Experts welcome BMTC plan, but wary of execution

Photo for representation.

Bengaluru will have dedicated bus lanes along the Outer Ring Road (ORR) between Silk Board and Swami Vivekananda Road on a pilot basis. Currently, around 10% of BMTC buses operate along this 20-km stretch, ferrying 15,000 passengers per hour during peak hours.

To prep up for D-day, trial runs will be launched on October 20 between K R Puram and Marathhalli to assess the on-ground problems. The BMTC will also be dedicating 45 buses exclusively for this route.

With a dedicated lane, the BMTC expects the speed of the buses to increase from an average 7-8 kmph to 20–25 kmph. “With an increase in speed, the buses will be able to make more trips, which will improve the services of these buses. But, designating just a single lane will not suffice... there should be provisions to overtake slow-moving and broken-down buses,” says Sudeept Maithi, Senior Manager, World Resources Institute.

However, the project is expected to cause some hindrance to the vehicular movement initially, as the buses will have to switch to the left-most lane and other vehicles will have to move to the right. This could result in traffic jams, especially at the starting point.

“Even minute details must be taken into account. For a hassle-free movement of buses, it must be ensured that the bus lanes aren’t taken over by two-wheelers. This could be done by using metal chains between the bollards to demarcate the lanes instead of temporary tapes,” says Yogeesh Prabhuswamy, a techie, who did a recce on a bus from Baiyapanahalli to Bellandur on Thursday. He found most tapes joining bollards to be flying loose.

“As there are no direct buses to most places, it would be better to allow company buses to ply on these lanes to optimise the transport system,” Yogeesh adds.    

As many service roads intersect with Outer Ring Road (ORR), people believe such intersection points would become choke points.

“Prioritising public transport is a very good move as buses are a lifeline for many in the city and people have been demanding bus priority lanes for quite some time. However, designating only the left lane for buses would result in choking of lanes and queueing up of buses, especially at intersection points, given that these are high-density corridors. For proper execution of the project, the government must consider these issues and plan accordingly,” says Shaheen Shasa from the Bengaluru Bus Prayanikara Vedike.

The government must also ensure efficient first and last-mile connectivity. It is important to have a pedestrian-friendly infrastructure to ensure the safety of pedestrians who commute by bus, says Shaheen.
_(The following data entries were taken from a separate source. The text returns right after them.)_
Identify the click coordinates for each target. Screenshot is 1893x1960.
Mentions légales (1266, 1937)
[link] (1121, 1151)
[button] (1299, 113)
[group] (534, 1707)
Many a time, there will be bus bunching (queueing up of buses) at traffic signals and bus stops, which affects the punctuality of buses, thereby deteriorating the service.

 “To ensure high efficiency of the bus lanes, the movement of buses should be tracked using a GPS system. The average interval between buses on a route has to be designed in such a way that buses do not lag due to one slow-moving bus,” says Sonal Kulkarni, a Bengaluru-based Urban Planner.

“The government should make adequate budgetary allocations to ensure this project is not shelved. The project should include signal synchronisation, providing proper bus bays at the bus stops, building better walking and cycling facilities for last-mile connectivity etc. It should not be a one-time effort to create lanes,” opines Sonal.

With the launch of the priority lanes, the BMTC believes the number of commuters will increase by 1.5 lakh per day.

“To ensure the success of the project, it is vital to generate more awareness about the project among the public and convince them to opt for public transport instead of private vehicles, which will help increase ridership,” says Sudeept.

To make it convenient for commuters, proper signage should be provided. Also, real-time information about the arrival and departure of buses, both online and offline, should be provided to the passengers to help them plan their trip accordingly, he says.